Our first marquee publication was at SC|05; that was a LAM based
implementation. Our MPICH2 ch3:sctp was released in Dec 2006 and is
currently used by at least the FreeBSD and Mac OS X stack developers.
It's only been the past months where we've had the time and people to
devote to Open MPI support.

Probably the most relevant paper is the Euro PVM/MPI 2007 paper where
we compared our MPICH2 ch3:sctp channel that uses SCTP's multihoming
feature coupled together with CMT (concurrent multipath transfer) to
Open MPI's middleware-level striping. CMT does some of the
functionality that Open MPI does but in the kernel rather.

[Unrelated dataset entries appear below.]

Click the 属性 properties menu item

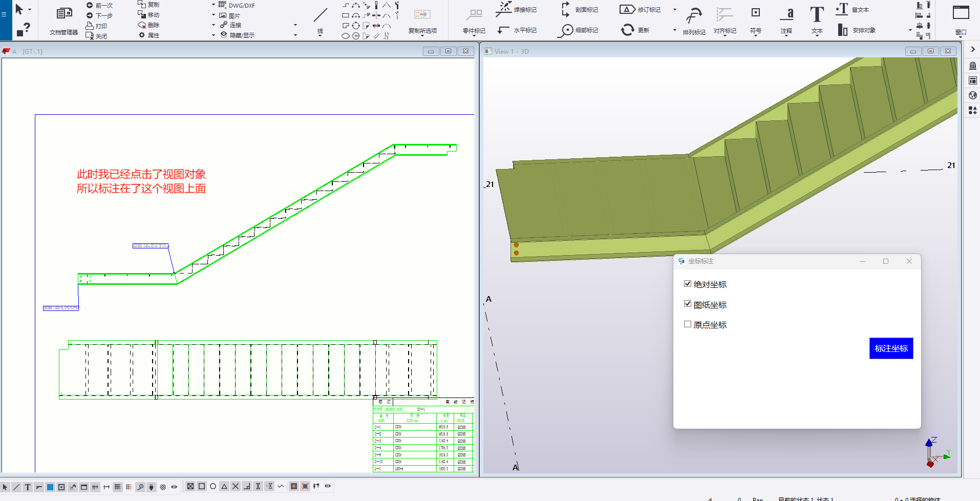pos(148,35)
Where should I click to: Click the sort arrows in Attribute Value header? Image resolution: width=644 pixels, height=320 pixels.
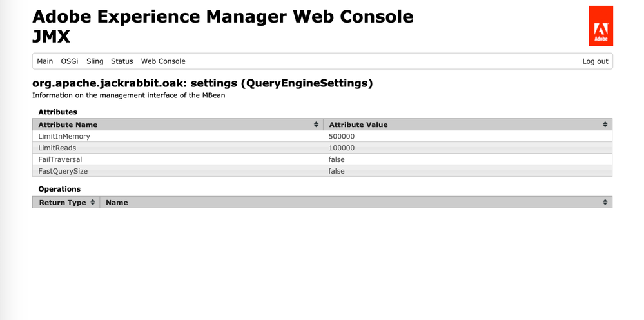coord(605,125)
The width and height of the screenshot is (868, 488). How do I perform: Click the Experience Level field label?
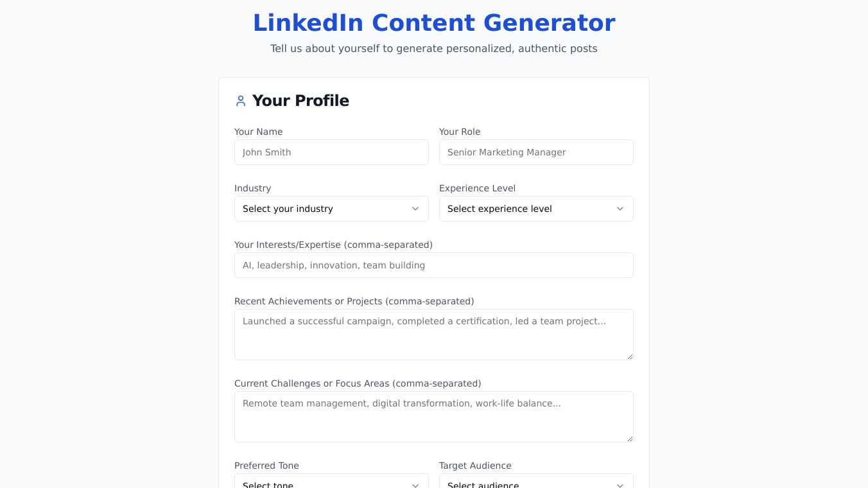click(x=477, y=188)
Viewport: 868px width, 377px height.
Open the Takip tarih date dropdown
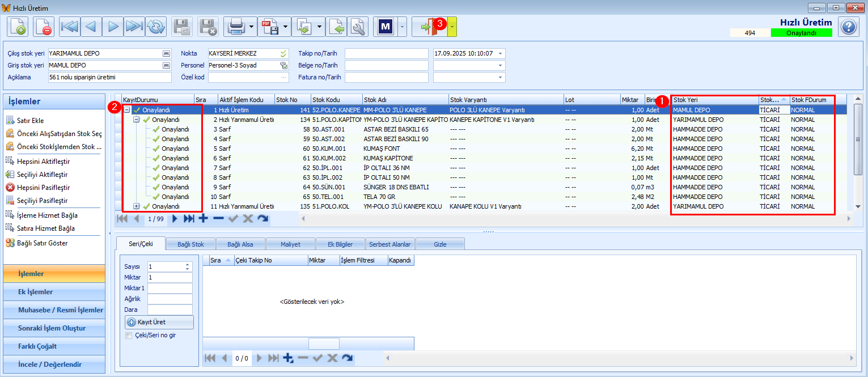pyautogui.click(x=501, y=53)
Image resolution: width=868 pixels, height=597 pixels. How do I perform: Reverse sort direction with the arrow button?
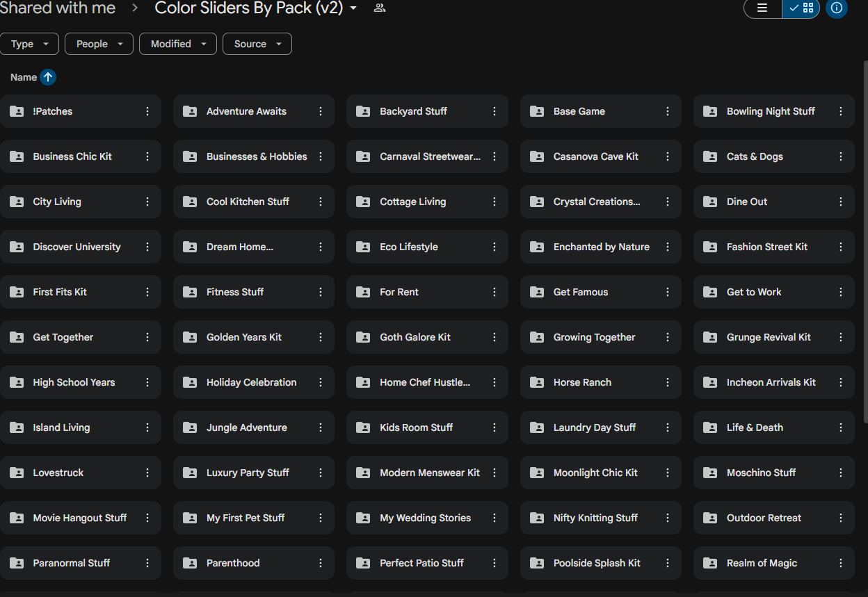tap(48, 77)
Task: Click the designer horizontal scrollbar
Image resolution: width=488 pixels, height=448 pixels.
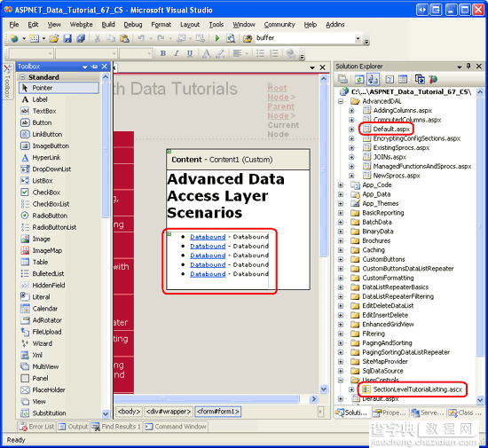Action: [x=206, y=398]
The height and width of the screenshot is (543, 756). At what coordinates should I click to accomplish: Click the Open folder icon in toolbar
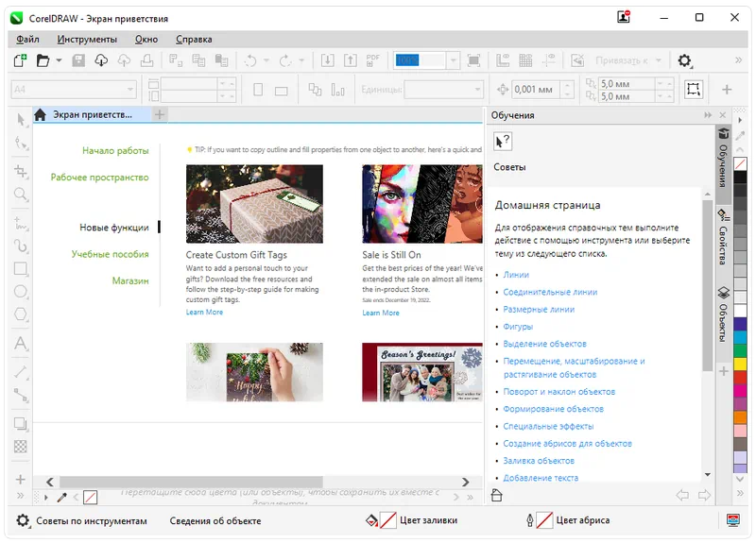coord(43,60)
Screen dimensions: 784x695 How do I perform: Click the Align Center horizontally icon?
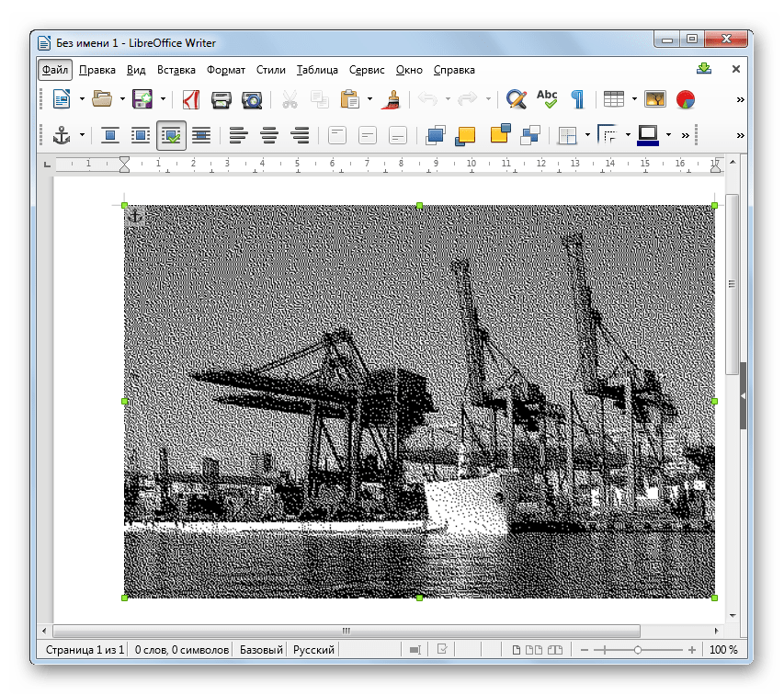point(269,135)
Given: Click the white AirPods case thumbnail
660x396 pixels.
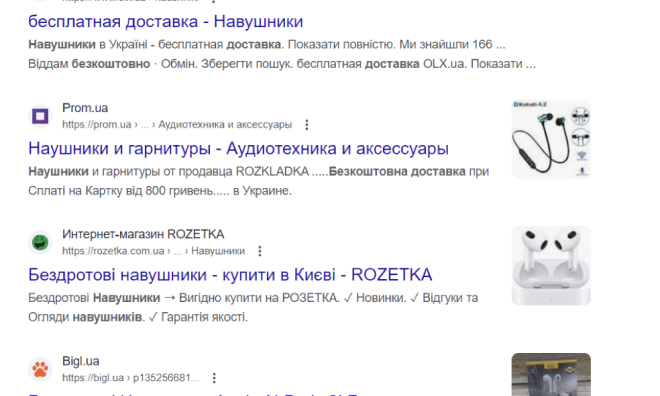Looking at the screenshot, I should point(551,266).
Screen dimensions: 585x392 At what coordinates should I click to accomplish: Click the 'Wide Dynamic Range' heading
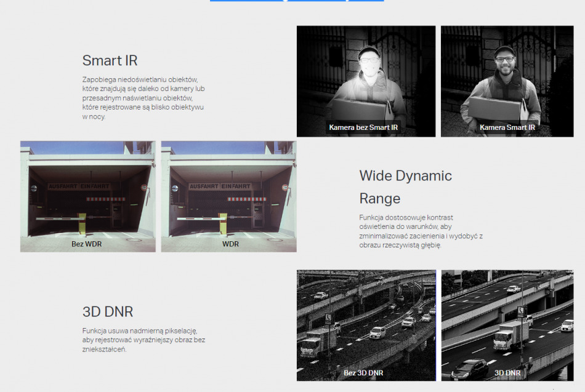405,187
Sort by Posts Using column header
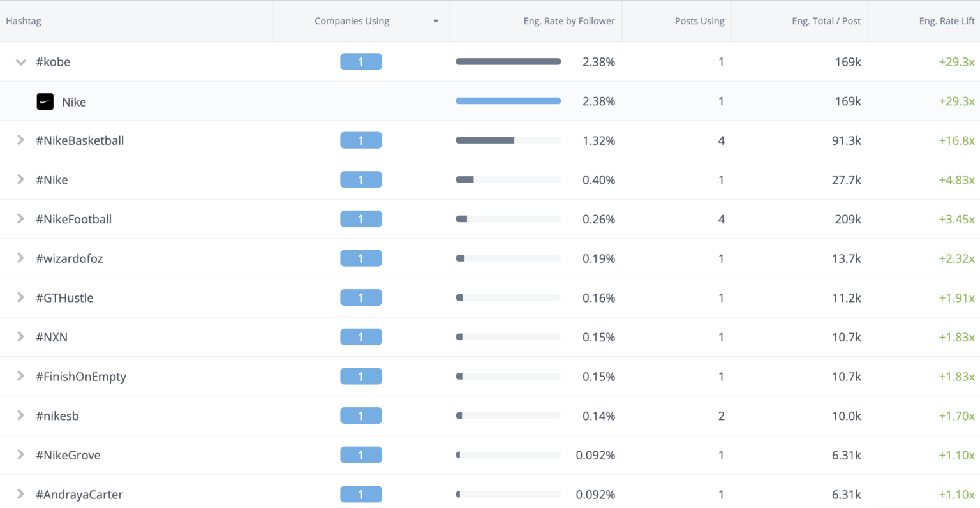The image size is (980, 508). [699, 21]
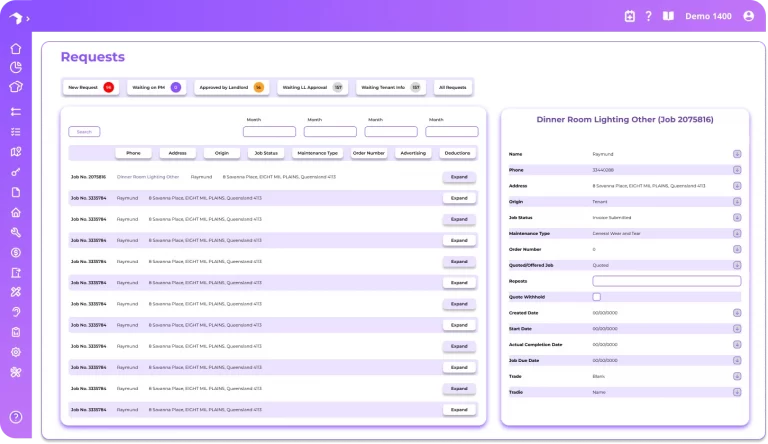Click the Deductions column button
Screen dimensions: 768x444
point(458,154)
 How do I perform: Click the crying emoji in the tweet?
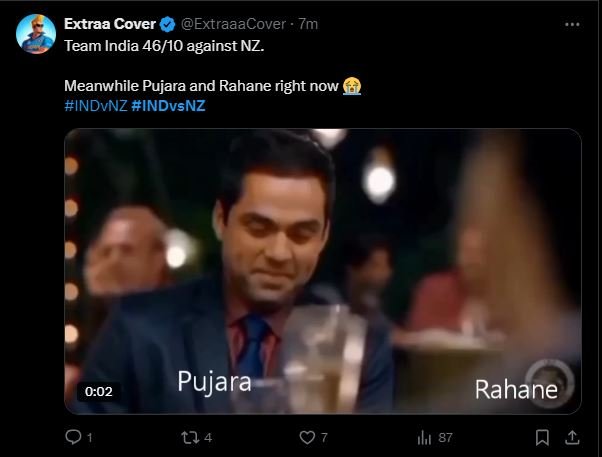click(351, 85)
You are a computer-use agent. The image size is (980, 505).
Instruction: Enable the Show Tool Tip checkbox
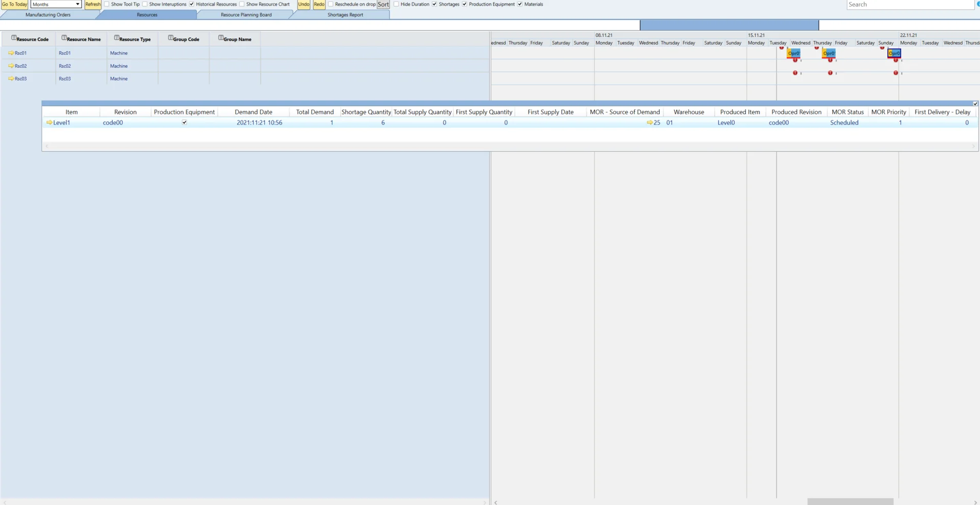tap(107, 4)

> > For fault tolerance purposes, SCTP connections (termed "associations")
> > can be made aware of multiple interfaces on the endpoints by binding
> > to more than one interface (for performance, the CMT extension uses
> > this multihoming feature to stripe data). SCTP also has several
> > different APIs that it supports. Like TCP, there can be a one-to-one
> > socket per connection. Another option is that like UDP, there can be
> > a single one-to-many socket that is used for all connections. The
> > SCTP BTL has the option of using either socket style, depending on the
> > value of the btl_sctp_if_11 MCA option. When this value is 1, the
> > one-to-one socket is used and like the TCP BTL, there are as many BTL
> > component modules as the number of network cards specified with
> > if_include and friends. By default, this value is 0 which means that
> > a single one-to-many socket is used; here only one BTL module is used
> > and internally, SCTP itself handles within that one socket all the
> > network cards specified with if_include, etc.
> Sounds like a good setup. Have you done performance/resource
> utilization/scaling comparisons of the two approaches, as well as how
> they compare to the TCP BTL?

You must have read our minds because actually we are doing performance
and resource utilization comparisons right now, extending our Euro
PVM/MPI 2007 work for a journal. The CPU numbers are currently being
obtained and scrutinized. The OSU bandwidth tests show that the SCTP
BTL (both one-to-many and one-to-one) both behave comparably to TCP on
FreeBSD. Karol may be able to comment more on this. We hope to
better the performance with some of the future middleware enhancements
mentioned, as well as some in the protocol/kernel.

It must be said that, in general, SCTP performance is incredibly stack
dependent. The FreeBSD stack is the most bug-free. The Mac OS X
stack uses the same code base, for the most part. The Linux stack
tends to be slightly less dependable than the FreeBSD one, mostly
because of the Linux stack's relative age. A frustration of the user
of a new stack is that sometimes hangs are difficult to tell if they
are the fault of the stack or the fault of the application/middleware.
 Our hope is that expanding the user base of SCTP (by adding support
to Open MPI) will result in increased usage and therefore stronger
SCTP stacks (as a result of bug reports) on all platforms.

> > Currently, both the one-to-one and the one-to-many make use of the
> > event library offered by Open MPI. The callback functions for the
> > one-to-many style however are quite unique as multiple endpoints may
> > be interested in the events that poll returns. Currently we use these
> > unique callback functions, but in the future the hope is to play with
> > the potential benefits of a btl_progress function, particularly for
> > the one-to-many style.
> In my experience the event callbacks have a high overhead compared to a
> progress function, so I'd say thats definitely worth checking out.

We noticed that poll is only called after a timer goes off while
btl_progress would be called with each iteration of opal_progress, so
noticing that along with you encouragement makes us want to check it
out even more.

Thanks for your comments,

> Andrew
> _______________________________________________
> devel mailing list
> devel_at_[hidden]